The warm autumn sun was beating down on the farmyard.
Under the grass, which had been cropped close by the
cows, the earth soaked by recent rains, was soft and
sank in under the feet with a soggy noise, and the
apple trees, loaded with apples, were dropping their
pale green fruit in the dark green grass.
Four young heifers, tied in a line, were grazing and
at times looking toward the house and lowing.
The fowls made a colored patch on the dung-heap before
the stable, scratching, moving about and cackling,
while two roosters crowed continually, digging worms
for their hens, whom they were calling with a loud
clucking.
The wooden gate opened and a man entered. He
might have been forty years old, but he looked at
least sixty, wrinkled, bent, walking slowly, impeded
by the weight of heavy wooden shoes full of straw.
His long arms hung down on both sides of his body.
When he got near the farm a yellow cur, tied at the
foot of an enormous pear tree, beside a barrel which
served as his kennel, began at first to wag his tail
and then to bark for joy. The man cried:
“Down, Finot!”
The dog was quiet.
A peasant woman came out of the house. Her large,
flat, bony body was outlined under a long woollen
jacket drawn in at the waist. A gray skirt, too
short, fell to the middle of her legs, which were encased
in blue stockings. She, too, wore wooden shoes,
filled with straw. The white cap, turned yellow,
covered a few hairs which were plastered to the scalp,
and her brown, thin, ugly, toothless face had that
wild, animal expression which is often to be found
on the faces of the peasants.
The man asked:
“How is he gettin’ along?”
The woman answered:
“The priest said it’s the end—that
he will never live through the night.”
Both of them went into the house.
After passing through the kitchen, they entered a
low, dark room, barely lighted by one window, in front
of which a piece of calico was hanging. The big
beams, turned brown with age and smoke, crossed the
room from one side to the other, supporting the thin
floor of the garret, where an army of rats ran about
day and night.
The moist, lumpy earthen floor looked greasy, and,
at the back of the room, the bed made an indistinct
white spot. A harsh, regular noise, a difficult,
hoarse, wheezing breathing, like the gurgling of water
from a broken pump, came from the darkened couch where
an old man, the father of the peasant woman, was dying.

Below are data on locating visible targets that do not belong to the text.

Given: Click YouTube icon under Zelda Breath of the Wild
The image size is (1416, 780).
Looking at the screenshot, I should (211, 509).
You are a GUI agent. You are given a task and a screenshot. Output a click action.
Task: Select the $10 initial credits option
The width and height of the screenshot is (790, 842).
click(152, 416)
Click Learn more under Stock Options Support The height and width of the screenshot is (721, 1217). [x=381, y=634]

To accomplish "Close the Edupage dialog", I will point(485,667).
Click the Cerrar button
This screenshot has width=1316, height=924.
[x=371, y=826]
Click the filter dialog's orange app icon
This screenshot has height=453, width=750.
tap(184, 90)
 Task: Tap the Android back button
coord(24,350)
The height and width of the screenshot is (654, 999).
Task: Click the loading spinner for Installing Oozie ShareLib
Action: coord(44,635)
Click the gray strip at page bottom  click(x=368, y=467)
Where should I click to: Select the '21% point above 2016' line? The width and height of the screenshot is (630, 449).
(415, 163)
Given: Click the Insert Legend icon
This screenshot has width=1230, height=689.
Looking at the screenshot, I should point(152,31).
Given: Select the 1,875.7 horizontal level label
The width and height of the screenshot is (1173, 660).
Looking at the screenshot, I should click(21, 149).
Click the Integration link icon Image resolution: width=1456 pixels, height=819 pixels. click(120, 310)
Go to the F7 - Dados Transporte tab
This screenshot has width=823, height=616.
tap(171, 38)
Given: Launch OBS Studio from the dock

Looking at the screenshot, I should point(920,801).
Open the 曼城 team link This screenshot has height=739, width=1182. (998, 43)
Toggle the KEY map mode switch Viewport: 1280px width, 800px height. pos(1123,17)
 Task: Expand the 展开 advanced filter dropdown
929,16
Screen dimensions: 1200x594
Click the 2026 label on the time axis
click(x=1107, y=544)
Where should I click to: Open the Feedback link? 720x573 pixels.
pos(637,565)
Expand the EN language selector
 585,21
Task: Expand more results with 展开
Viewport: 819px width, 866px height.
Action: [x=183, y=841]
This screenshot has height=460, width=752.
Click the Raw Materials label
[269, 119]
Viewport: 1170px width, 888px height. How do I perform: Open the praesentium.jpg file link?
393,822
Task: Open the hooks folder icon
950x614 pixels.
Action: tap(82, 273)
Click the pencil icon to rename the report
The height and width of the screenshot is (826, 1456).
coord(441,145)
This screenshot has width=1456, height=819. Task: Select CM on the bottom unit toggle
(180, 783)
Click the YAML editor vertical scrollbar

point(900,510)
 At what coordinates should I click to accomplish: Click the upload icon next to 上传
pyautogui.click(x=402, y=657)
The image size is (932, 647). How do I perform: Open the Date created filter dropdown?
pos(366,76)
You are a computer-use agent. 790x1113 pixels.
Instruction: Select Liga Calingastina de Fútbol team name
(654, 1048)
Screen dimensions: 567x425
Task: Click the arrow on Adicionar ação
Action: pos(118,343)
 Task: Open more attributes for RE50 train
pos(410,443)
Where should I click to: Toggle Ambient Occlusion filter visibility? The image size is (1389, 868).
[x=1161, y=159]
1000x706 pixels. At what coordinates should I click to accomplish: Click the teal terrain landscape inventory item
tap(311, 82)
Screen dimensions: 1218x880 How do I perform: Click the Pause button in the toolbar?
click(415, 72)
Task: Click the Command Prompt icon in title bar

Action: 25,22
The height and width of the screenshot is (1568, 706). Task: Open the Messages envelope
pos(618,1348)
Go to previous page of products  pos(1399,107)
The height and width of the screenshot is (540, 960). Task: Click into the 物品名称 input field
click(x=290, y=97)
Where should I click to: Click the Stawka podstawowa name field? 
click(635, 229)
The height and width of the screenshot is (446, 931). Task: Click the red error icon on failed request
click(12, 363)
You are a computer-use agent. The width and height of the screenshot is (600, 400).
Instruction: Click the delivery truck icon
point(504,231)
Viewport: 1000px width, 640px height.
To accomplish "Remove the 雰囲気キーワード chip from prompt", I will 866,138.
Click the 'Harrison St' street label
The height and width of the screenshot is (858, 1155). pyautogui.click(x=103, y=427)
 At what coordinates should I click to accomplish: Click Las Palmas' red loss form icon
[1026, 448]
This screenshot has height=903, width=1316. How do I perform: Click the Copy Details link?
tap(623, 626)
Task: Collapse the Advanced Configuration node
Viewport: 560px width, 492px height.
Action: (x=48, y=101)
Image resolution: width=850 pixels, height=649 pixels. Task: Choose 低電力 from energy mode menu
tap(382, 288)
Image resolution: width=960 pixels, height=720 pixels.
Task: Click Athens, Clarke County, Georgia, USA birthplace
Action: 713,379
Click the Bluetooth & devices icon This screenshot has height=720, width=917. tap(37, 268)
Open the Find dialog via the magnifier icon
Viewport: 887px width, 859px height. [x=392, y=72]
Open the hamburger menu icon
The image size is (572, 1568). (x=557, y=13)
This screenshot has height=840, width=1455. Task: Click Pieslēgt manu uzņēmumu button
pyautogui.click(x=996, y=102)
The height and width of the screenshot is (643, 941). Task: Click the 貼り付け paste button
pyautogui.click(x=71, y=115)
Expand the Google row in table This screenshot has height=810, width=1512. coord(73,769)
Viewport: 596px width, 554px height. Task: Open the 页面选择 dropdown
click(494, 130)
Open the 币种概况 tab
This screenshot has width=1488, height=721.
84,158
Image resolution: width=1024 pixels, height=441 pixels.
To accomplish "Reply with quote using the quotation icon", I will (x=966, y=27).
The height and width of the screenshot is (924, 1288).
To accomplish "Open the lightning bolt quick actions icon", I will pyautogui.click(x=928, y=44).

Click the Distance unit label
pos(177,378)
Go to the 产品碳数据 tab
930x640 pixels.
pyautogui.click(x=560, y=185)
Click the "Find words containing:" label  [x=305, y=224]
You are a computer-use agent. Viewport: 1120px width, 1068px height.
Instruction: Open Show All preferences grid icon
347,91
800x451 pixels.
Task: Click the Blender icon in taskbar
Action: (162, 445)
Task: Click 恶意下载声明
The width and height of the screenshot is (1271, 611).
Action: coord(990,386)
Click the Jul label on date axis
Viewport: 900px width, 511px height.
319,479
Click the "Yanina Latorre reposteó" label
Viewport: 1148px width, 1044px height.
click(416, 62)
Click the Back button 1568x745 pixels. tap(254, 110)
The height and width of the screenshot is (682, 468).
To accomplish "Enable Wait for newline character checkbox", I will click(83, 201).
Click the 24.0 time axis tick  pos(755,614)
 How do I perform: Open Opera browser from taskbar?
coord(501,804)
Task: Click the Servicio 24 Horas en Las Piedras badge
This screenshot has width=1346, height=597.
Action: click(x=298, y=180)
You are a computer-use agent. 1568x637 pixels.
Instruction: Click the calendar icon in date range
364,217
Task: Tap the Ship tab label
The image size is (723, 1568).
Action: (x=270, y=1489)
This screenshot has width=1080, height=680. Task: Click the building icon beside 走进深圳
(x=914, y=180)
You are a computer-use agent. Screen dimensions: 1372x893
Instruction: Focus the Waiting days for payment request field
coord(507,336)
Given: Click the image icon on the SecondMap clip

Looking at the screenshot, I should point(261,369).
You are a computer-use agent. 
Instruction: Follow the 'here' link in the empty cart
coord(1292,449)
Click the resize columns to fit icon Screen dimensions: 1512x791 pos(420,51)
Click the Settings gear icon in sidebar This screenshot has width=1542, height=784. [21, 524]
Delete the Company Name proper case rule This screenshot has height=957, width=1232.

The man and the woman approached the dying man and
looked at him with calm, resigned eyes.
The son-in-law said:
“I guess it’s all up with him this time;
he will not last the night.”
The woman answered:
“He’s been gurglin’ like that ever
since midday.” They were silent. The
father’s eyes were closed, his face was the color
of the earth and so dry that it looked like wood.
Through his open mouth came his harsh, rattling breath,
and the gray linen sheet rose and fell with each respiration.